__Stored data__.
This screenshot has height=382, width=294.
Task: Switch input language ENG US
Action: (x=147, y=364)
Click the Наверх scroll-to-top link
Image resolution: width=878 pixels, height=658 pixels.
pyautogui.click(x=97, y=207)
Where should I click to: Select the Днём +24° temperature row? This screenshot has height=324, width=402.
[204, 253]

* * *

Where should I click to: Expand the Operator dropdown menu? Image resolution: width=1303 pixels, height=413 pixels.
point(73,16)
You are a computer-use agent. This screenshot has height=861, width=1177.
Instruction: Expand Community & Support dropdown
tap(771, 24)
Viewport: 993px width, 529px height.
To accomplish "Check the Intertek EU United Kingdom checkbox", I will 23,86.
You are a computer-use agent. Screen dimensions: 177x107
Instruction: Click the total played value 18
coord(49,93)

__REQUIREMENT__. The answer should consist of every line above in which "computer" appears.

__ANSWER SPACE__.
You are a computer-use agent. This screenshot has height=861, width=1177.
You are a computer-use agent. Screen dimensions: 177x107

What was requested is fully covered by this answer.